◆ WHAT IS BEING ASKED
Filter the records below for the word "Easter". Keep each line that has it.

◆ DATA EXCERPTS
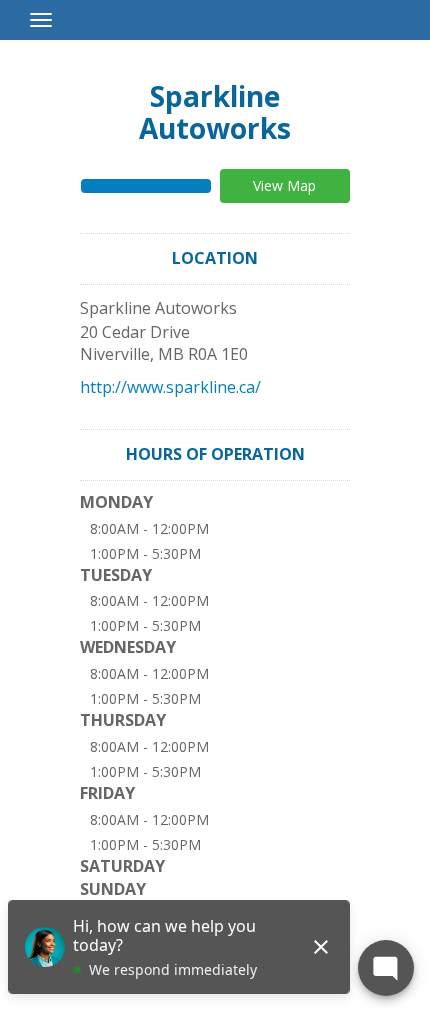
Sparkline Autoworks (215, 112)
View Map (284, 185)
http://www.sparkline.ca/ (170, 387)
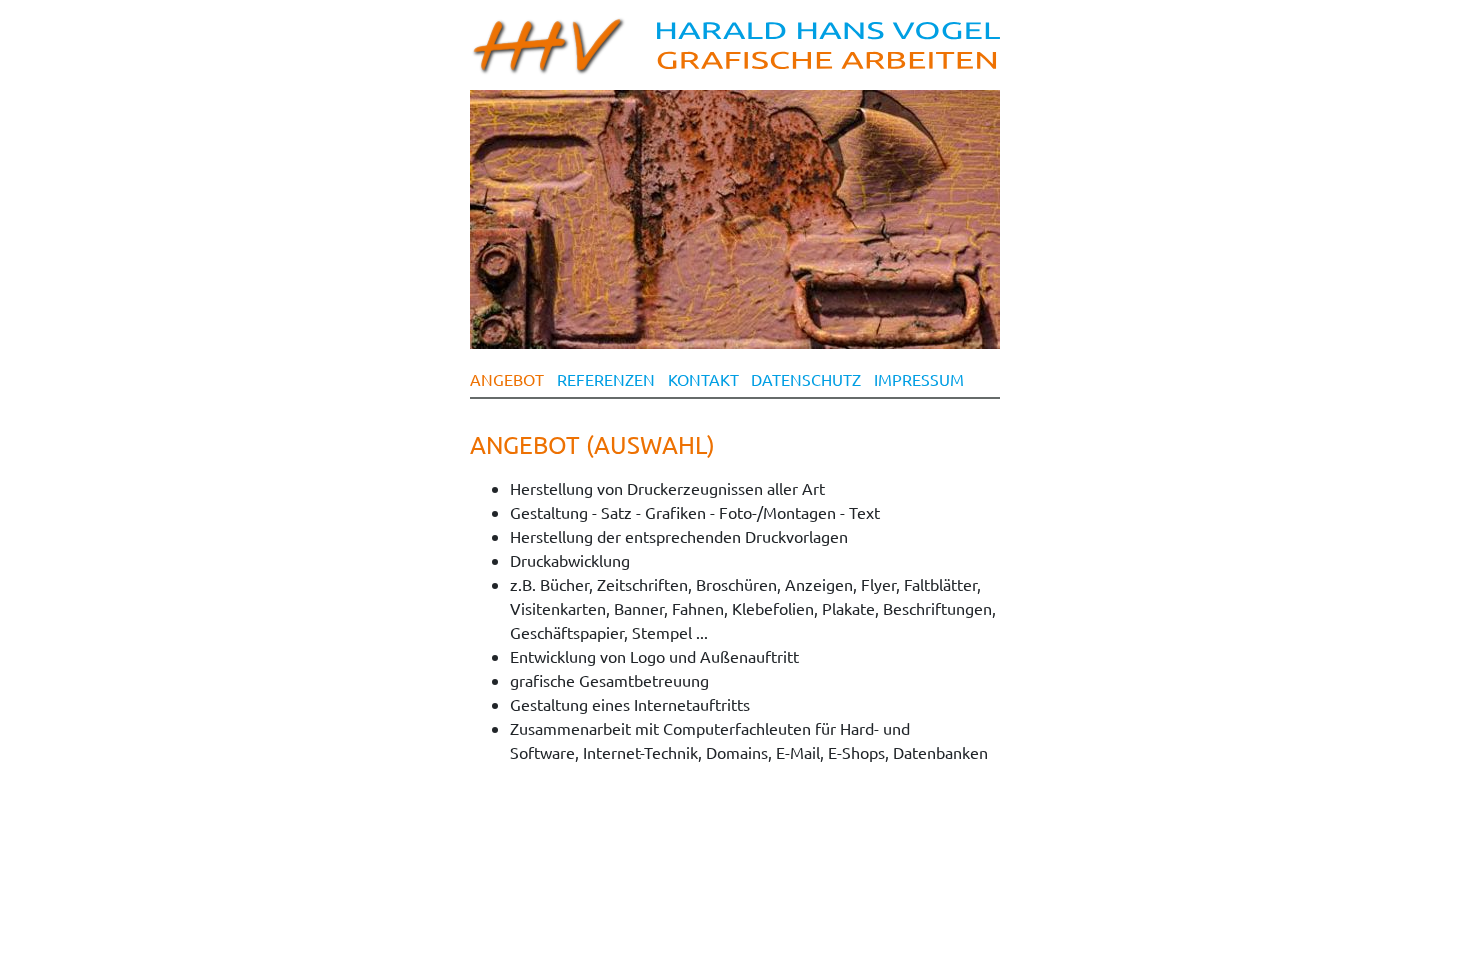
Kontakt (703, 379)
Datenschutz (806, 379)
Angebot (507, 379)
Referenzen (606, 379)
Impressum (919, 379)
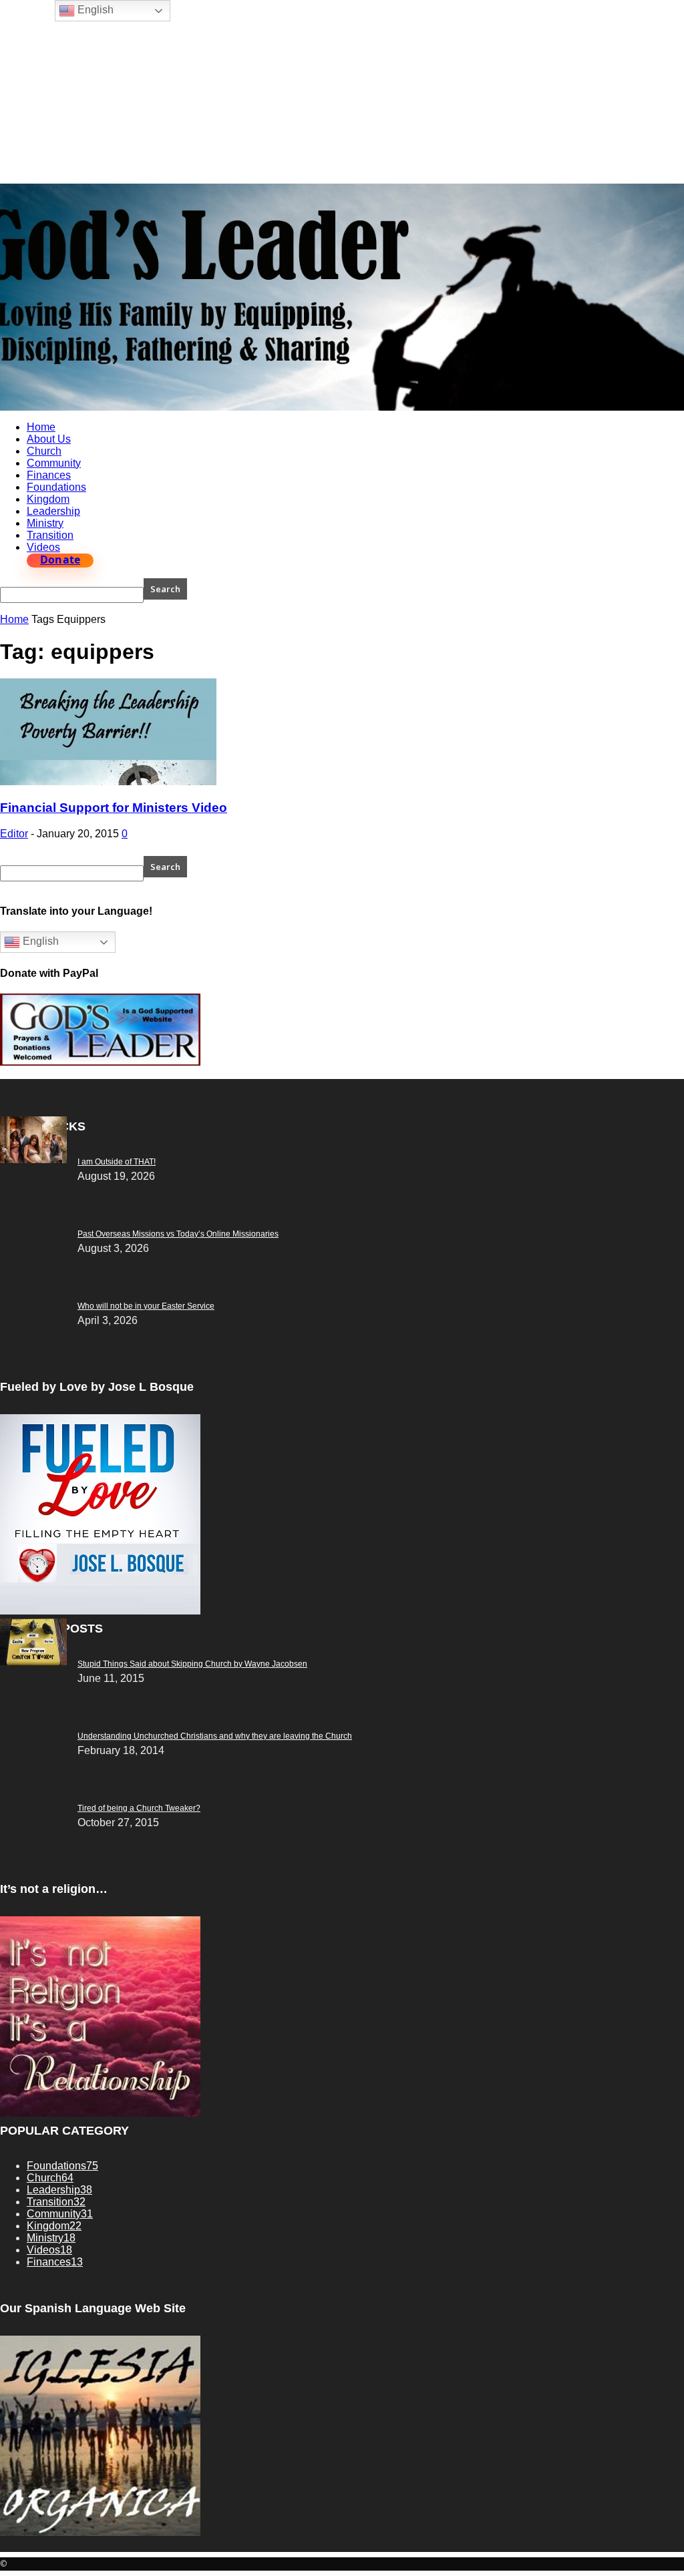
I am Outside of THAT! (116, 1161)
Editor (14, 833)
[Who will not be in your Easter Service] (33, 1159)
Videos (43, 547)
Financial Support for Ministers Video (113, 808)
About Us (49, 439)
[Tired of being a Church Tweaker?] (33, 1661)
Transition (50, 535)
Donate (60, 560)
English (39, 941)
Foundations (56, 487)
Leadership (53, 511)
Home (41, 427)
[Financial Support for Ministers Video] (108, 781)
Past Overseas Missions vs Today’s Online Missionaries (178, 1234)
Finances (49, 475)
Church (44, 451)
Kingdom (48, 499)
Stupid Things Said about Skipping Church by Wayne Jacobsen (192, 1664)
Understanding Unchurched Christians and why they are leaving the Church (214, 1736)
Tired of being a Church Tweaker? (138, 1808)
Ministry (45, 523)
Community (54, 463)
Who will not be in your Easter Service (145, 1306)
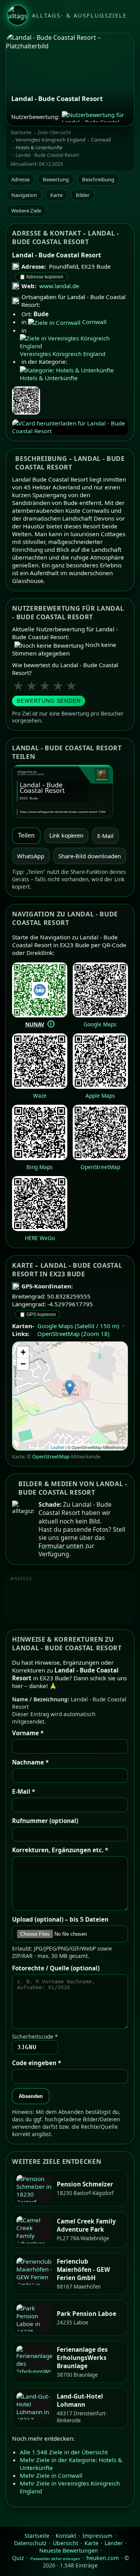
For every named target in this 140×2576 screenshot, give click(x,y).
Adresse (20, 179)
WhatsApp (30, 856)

◆ WRITTEN REPLY
[Who will not be in your Easter Service] (33, 1159)
Who will not be in your Easter Service (145, 1306)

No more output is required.